### [Work to be completed]
Only the lines from the start of the entries up to and including the line with "Get the freebie! (90, 2203)" should be written out, exactly as they stand.

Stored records
[Start of Attachment]
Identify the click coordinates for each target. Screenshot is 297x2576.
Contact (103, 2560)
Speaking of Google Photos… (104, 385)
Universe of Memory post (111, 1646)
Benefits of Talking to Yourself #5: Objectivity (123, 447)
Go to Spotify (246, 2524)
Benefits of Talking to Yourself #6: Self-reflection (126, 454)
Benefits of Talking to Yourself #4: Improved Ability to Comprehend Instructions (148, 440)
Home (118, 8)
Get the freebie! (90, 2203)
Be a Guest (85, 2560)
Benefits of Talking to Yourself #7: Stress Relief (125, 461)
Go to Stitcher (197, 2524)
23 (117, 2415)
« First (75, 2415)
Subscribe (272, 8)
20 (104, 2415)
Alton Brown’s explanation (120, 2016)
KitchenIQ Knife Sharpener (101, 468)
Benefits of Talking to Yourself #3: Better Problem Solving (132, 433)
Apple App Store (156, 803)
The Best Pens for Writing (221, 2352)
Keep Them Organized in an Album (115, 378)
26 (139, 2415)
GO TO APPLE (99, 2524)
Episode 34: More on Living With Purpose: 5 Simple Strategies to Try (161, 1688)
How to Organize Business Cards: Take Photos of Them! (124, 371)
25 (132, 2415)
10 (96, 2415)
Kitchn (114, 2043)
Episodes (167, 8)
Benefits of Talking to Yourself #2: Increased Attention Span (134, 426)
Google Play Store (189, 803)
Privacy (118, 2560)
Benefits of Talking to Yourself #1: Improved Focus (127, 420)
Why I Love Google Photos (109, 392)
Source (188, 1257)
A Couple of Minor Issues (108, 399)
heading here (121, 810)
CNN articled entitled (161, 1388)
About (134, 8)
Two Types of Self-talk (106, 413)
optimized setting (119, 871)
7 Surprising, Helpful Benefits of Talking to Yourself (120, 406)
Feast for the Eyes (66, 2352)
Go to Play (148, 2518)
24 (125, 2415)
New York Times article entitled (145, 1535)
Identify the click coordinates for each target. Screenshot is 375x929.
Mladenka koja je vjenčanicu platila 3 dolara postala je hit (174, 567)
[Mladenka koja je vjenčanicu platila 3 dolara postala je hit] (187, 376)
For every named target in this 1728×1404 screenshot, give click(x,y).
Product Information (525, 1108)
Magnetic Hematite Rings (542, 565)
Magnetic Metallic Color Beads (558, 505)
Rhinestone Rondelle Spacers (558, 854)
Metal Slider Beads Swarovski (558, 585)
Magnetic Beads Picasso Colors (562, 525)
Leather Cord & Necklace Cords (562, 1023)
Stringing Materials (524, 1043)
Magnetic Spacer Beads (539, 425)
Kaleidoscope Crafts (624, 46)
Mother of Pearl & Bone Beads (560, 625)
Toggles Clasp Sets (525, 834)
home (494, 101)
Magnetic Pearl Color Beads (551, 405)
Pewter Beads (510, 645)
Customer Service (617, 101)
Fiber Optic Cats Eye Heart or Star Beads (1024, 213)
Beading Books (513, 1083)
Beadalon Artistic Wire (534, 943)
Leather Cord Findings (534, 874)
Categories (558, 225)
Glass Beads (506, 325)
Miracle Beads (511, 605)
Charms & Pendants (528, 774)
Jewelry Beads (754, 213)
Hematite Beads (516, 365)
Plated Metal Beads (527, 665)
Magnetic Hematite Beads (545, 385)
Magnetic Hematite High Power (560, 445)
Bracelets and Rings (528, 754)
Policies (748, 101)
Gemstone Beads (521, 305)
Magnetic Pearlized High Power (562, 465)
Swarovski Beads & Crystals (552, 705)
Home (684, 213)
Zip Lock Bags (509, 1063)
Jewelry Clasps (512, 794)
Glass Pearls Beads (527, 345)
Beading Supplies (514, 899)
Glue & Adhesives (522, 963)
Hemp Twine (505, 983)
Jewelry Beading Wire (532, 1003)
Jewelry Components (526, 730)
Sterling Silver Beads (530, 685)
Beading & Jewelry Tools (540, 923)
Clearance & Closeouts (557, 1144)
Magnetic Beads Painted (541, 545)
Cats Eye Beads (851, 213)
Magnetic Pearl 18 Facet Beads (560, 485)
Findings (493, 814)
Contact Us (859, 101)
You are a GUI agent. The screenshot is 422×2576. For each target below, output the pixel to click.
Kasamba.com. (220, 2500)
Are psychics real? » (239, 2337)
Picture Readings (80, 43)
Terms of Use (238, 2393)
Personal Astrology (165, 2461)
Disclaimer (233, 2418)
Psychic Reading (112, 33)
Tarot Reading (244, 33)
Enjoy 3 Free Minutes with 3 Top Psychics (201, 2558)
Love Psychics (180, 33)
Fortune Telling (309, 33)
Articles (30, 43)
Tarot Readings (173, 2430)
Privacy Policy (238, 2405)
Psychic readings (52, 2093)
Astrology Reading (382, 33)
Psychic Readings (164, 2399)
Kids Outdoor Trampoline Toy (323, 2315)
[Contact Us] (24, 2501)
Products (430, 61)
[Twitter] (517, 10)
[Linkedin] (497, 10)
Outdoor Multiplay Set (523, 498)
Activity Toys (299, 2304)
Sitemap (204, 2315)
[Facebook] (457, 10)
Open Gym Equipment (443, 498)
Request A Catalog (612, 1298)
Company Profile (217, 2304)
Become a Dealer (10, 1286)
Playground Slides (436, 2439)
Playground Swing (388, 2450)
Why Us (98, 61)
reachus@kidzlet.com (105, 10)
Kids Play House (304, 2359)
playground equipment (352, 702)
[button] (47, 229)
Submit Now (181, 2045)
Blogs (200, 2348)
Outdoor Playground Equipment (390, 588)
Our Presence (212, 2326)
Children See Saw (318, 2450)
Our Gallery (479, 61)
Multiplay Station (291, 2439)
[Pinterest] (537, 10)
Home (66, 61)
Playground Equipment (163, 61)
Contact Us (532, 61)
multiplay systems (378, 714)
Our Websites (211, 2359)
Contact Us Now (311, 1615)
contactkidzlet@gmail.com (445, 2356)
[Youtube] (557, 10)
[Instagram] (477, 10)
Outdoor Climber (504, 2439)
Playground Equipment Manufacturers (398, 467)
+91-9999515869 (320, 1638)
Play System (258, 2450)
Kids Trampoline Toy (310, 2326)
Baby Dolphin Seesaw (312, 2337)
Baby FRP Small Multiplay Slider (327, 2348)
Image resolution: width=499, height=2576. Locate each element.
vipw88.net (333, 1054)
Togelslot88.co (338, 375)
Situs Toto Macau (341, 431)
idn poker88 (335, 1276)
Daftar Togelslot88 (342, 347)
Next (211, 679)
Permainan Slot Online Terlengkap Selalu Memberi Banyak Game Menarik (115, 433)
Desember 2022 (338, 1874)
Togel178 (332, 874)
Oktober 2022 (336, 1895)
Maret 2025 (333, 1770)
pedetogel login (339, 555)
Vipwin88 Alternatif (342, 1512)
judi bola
[End of Attachment]
### [Your solution]
Identify the click coordinates for each target. Screenshot is 297x2576.
Contact (103, 2560)
Speaking of Google Photos… (104, 385)
Universe of Memory post (111, 1646)
Benefits of Talking to Yourself #5: Objectivity (123, 447)
Go to Spotify (246, 2524)
Benefits of Talking to Yourself #6: Self-reflection (126, 454)
Benefits of Talking to Yourself #4: Improved Ability to Comprehend Instructions (148, 440)
Home (118, 8)
Get the freebie! (90, 2203)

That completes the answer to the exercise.